Con Molinari ci sono Andres Adolfo Marengo – a inizio ottobre nominato presidente e protagonista di un unico appuntamento in sala stampa –, ma soprattutto il procuratore Pierpaolo Triulzi, che, assieme al collega Giuseppe Piraino, gestirà poi tutta la fase operativa e pratica della ripartenza dalle parti di via Copparo, con conseguenti scelte tecniche e generali. In società rimane qualche volto del passato, il nuovo direttore generale è l’argentino Bruno Pradines, ma soprattutto la parte sportiva viene assegnata a Mirco Antenucci, che inizia così la sua nuova vita professionale fuori dal rettangolo verde. La piazza vede in lui la luce della ripartenza e in migliaia si recano a fare gli abbonamenti e a vedere le prime uscite amichevoli della squadra, che giorno dopo giorno stava nascendo agli ordini di mister Stefano Di Benedetto.

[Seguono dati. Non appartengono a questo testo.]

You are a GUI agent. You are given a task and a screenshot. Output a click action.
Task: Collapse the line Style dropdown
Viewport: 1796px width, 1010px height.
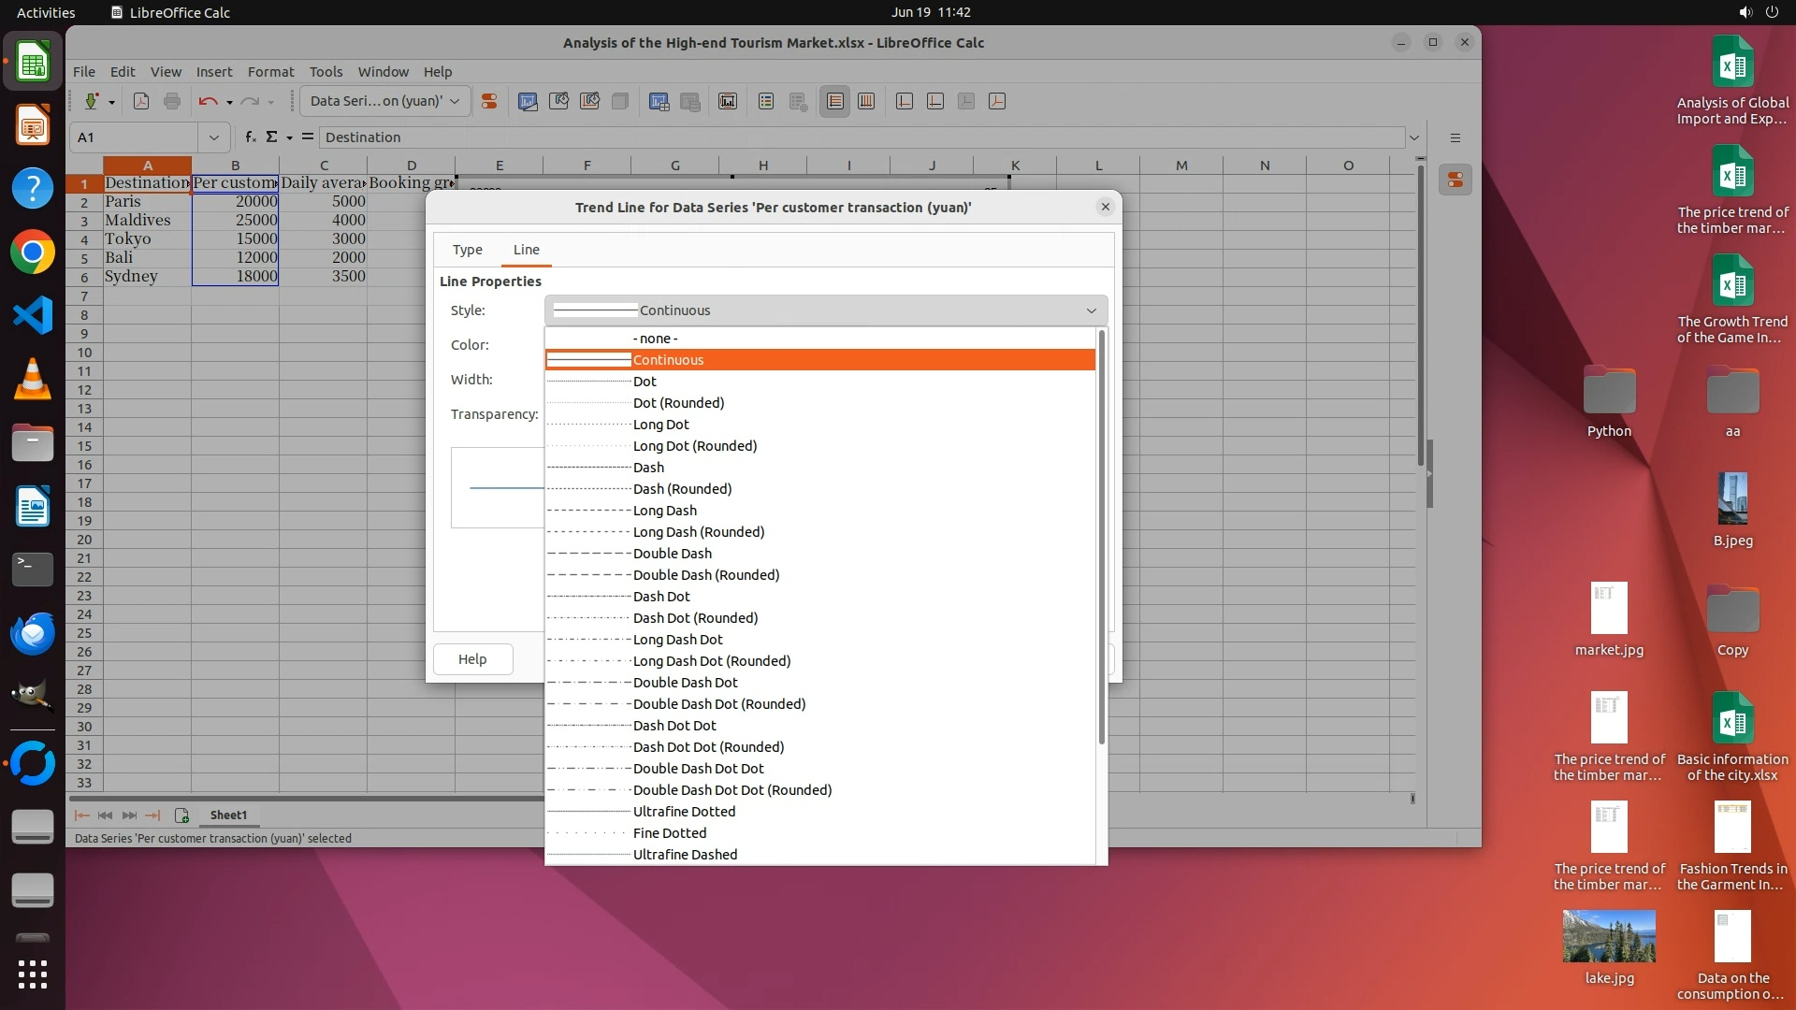point(1090,310)
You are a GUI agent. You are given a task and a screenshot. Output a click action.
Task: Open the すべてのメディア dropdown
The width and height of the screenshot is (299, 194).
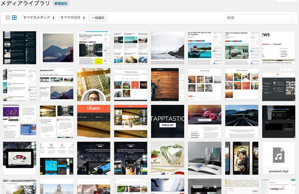39,18
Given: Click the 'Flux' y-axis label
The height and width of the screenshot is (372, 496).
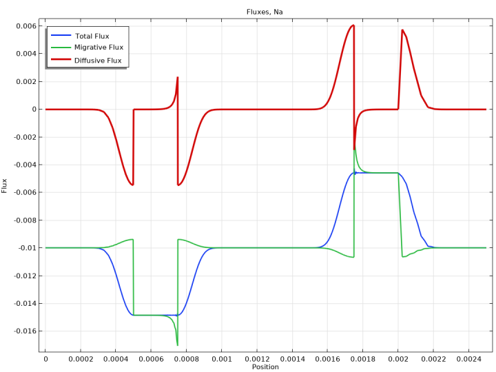Looking at the screenshot, I should [5, 185].
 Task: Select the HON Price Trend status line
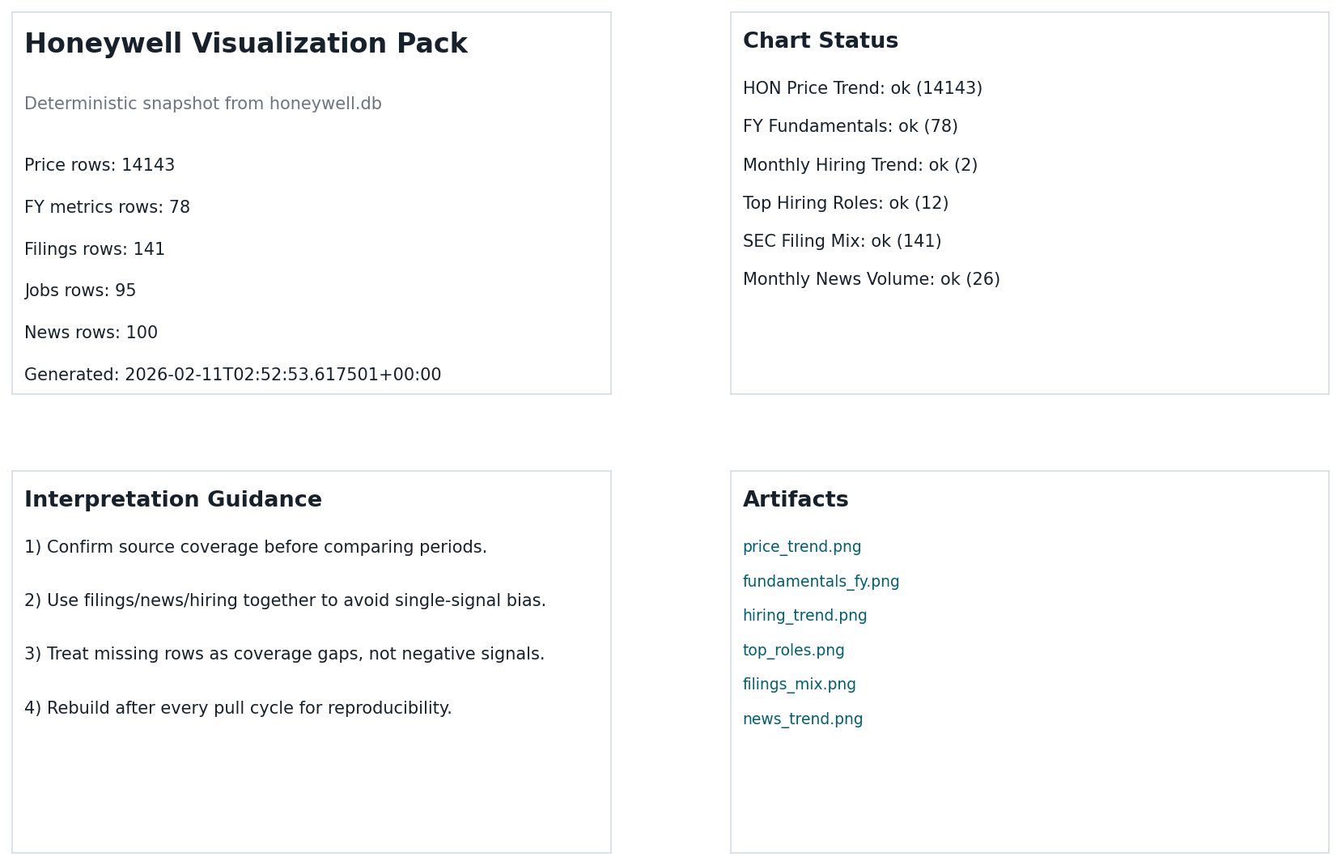tap(862, 89)
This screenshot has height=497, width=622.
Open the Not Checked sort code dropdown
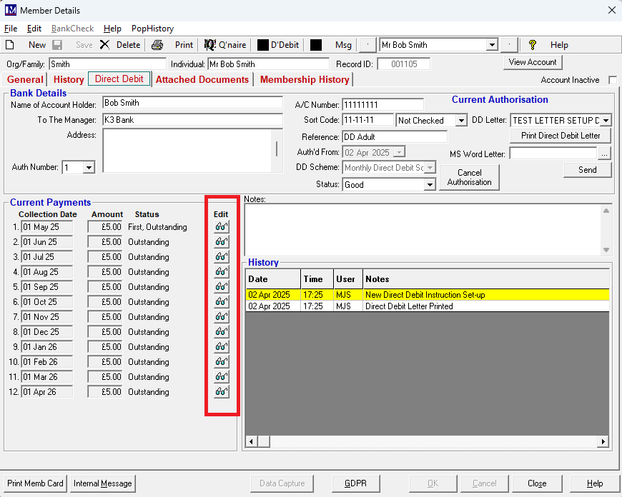461,121

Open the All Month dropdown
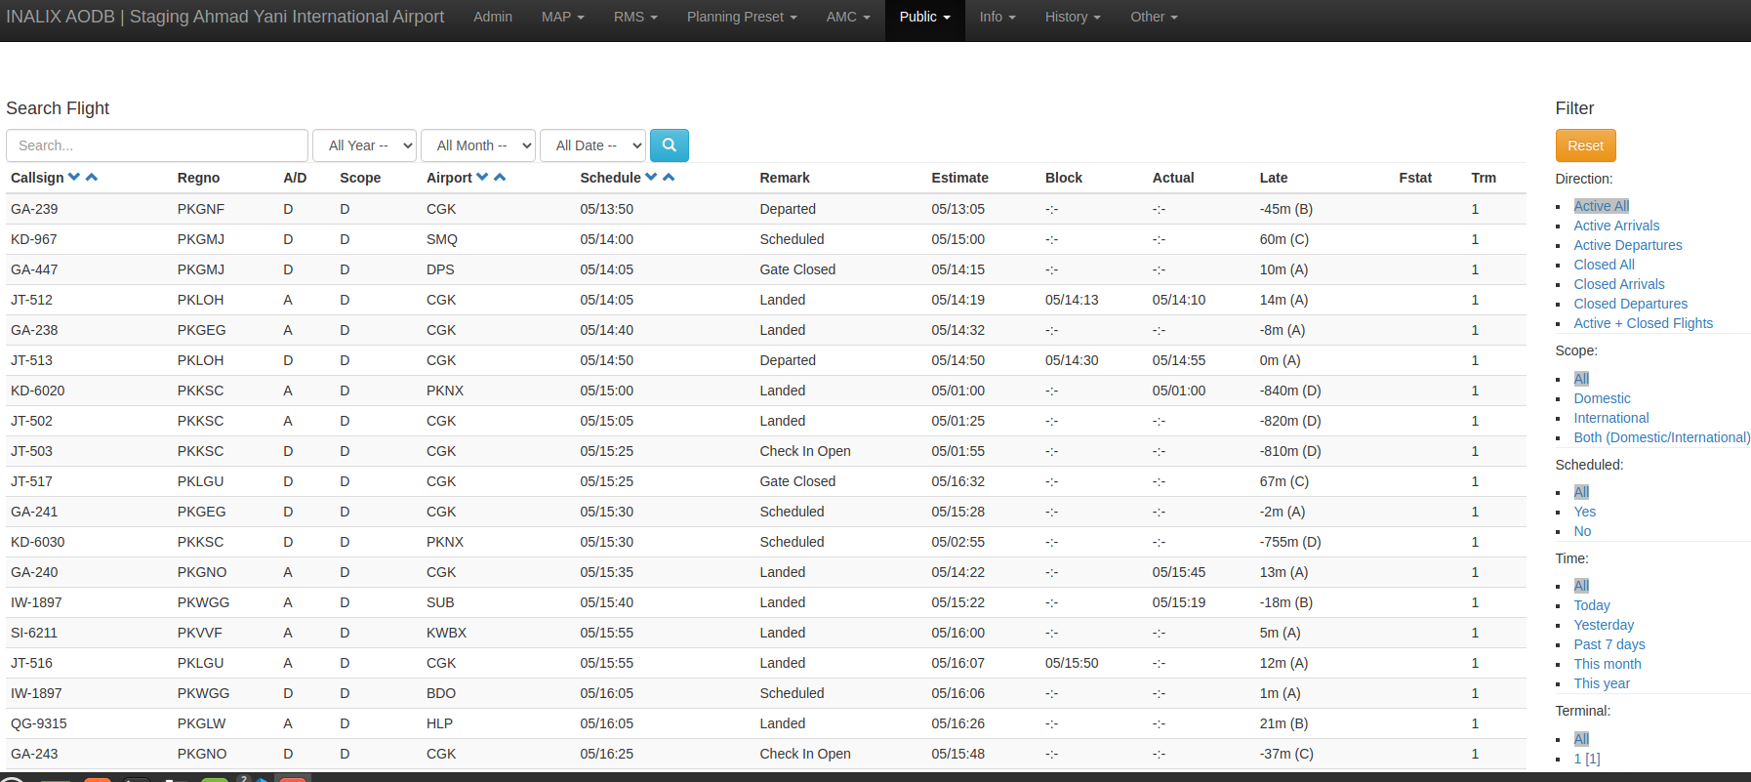(477, 145)
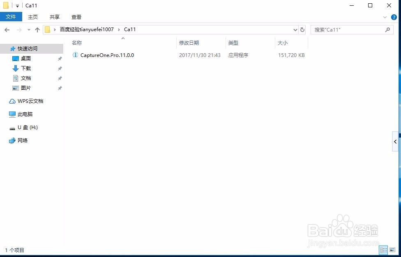The width and height of the screenshot is (401, 257).
Task: Switch to large thumbnails view
Action: click(x=393, y=250)
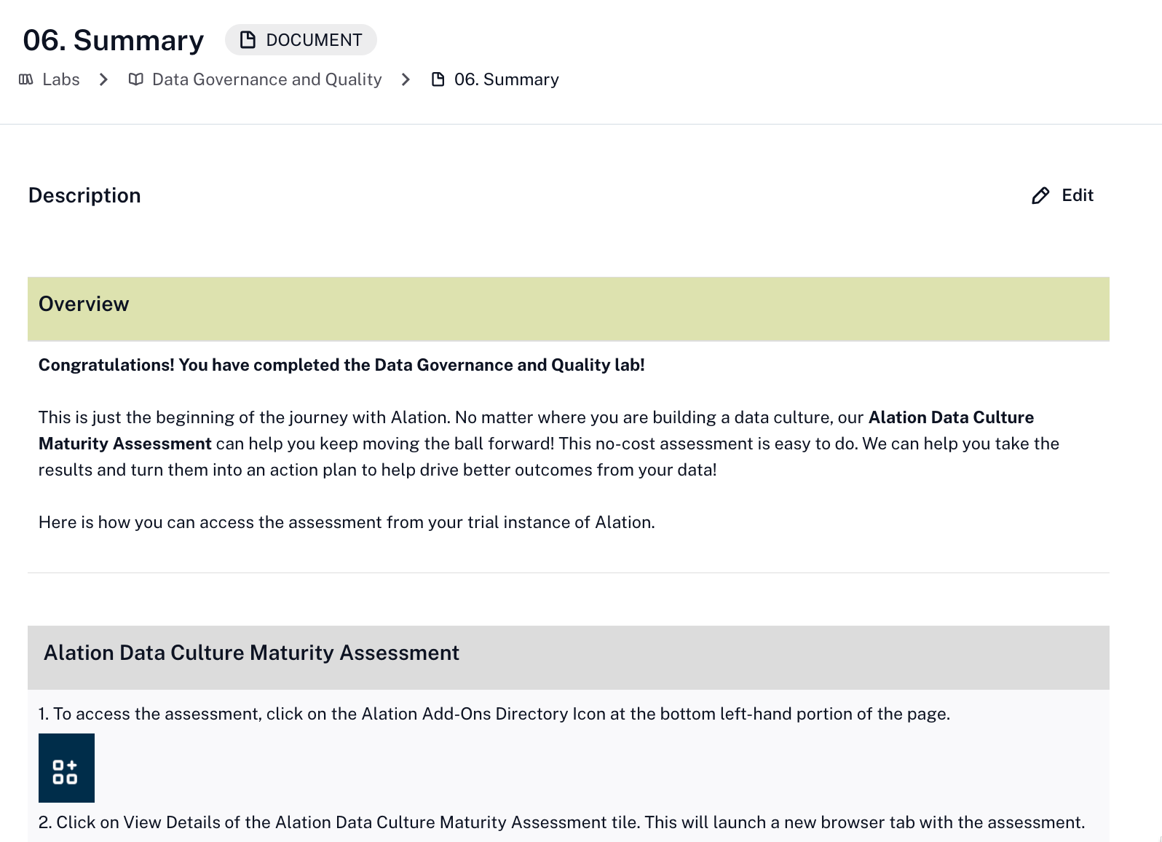1162x842 pixels.
Task: Open Data Governance and Quality breadcrumb
Action: (x=266, y=79)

L’Ars et Labor, dopo un po’ d’attesa, ridà vita anche al settore giovanile (e i lavori sul vivaio femminile sono tema di questi giorni). Il resto è storia recente, anzi recentissima. Le dimissioni di Antenucci, l’approdo formale di Sandro Federico, che anche nei mesi precedenti era stato un riferimento per la nuova società e quel rendimento di campo non soddisfacente – ma ancora potenzialmente migliorabile, verso un traguardo raggiungibile – per una piazza ambiziosa. A oggi la storia dice che ci sarà da duellare con il Mezzolara.